Figures 9 and 10 present the correlations between members of the TXNRD gene family and members of the GPX family with RNAss and DNAss in different types of cancer. The GPX3 gene had the strongest negative correlation with RNAss (r = –0.65, p < 0.001), while the TXNRD1 gene had the strongest positive correlation with RNAss (r = 0.63, p < 0.001); these two genes also had the strongest negative and positive correlations with DNASS (r = –0.44 and p = 0.002, and r = 0.63 and p < 0.001, respectively; only genes with statistically significant associations with RNAss or DNAss were compared). In all types of cancer, the GPX3 gene was mainly negatively correlated with RNAss, which this conclusion also made for the correlation between this gene and DNAss. It was particularly interesting that the three genes of the TXNRD family showed significant positive correlations with RNAss for LGG, PRAD, THCA, and UECE, while the four genes of the GPX family showed a significant negative correlation with RNAss for BRCA. However, we did not find either similar or statistically significant results in investigations of the associations of these genes with DNAss. These contradictory results suggest that RNAss and DNAss can be used to identify distinct cancerous cell populations characterized by different features or degrees of stemness in different cancers [20].

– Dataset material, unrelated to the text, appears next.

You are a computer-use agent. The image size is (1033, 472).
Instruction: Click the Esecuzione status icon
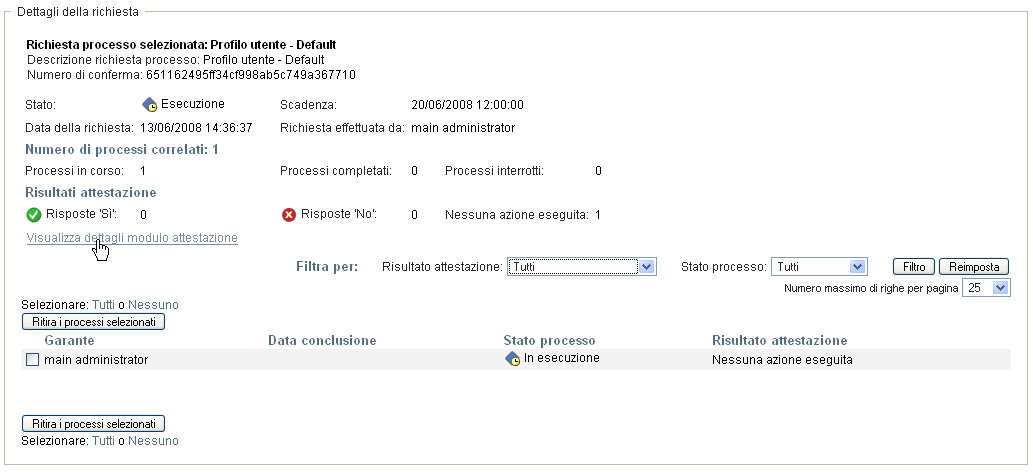[x=150, y=104]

Association of TXNRD and GPX genes expression with RNAss
Association of TXNRD and GPX genes expression with DNAss
We further investigated the relationships between the expression levels of genes in the TXNRD and GPX families and more than 200 existing chemotherapy drugs in 60 human cancer cell lines. Figure 11 shows the statistically significant results. The expression of the GPX1 gene was associated with increased drug resistance in various cell lines, including SR16157 (for treating breast cancer), fulvestrant (for treating for breast cancer), and bisacodyl active ingredient (for treating glioblastoma). The expression of the TXNRD1 gene was also associated with increases in the resistance of multiple drugs, including tamoxifen (for treating breast cancer), imexon (for treating skin cancer), carmustine (for treating osteoma and non-small-cell lung cancer), raloxifene (for treating breast cancer), hypothemycin (for treating thyroid cancer, colon cancer, and melanoma), and arsenic trioxide (for treating leukemia). On the other hand, TXNRD1 gene expression also increased the sensitivity of cell lines to irofulven, which is used to treat ovarian and prostate cancer.
Association of TXNRD and GPX genes expression with drug sensitivity
The GPX2 and GPX3 genes also exerted different effects for different drugs. The GPX2 gene increased the sensitivity of cell lines to kahalide (for treating breast cancer) and also increased the tolerance of cell lines to cisplatin (for treating breast cancer, bladder cancer, esophageal cancer, and head and neck cancer) and arsenic trioxide (for treating leukemia). The GPX3 gene increased the sensitivity of cell lines to bisacodyl active ingredient (for treating glioblastoma) and also increased the tolerance to okadaic acid (for treating colon cancer).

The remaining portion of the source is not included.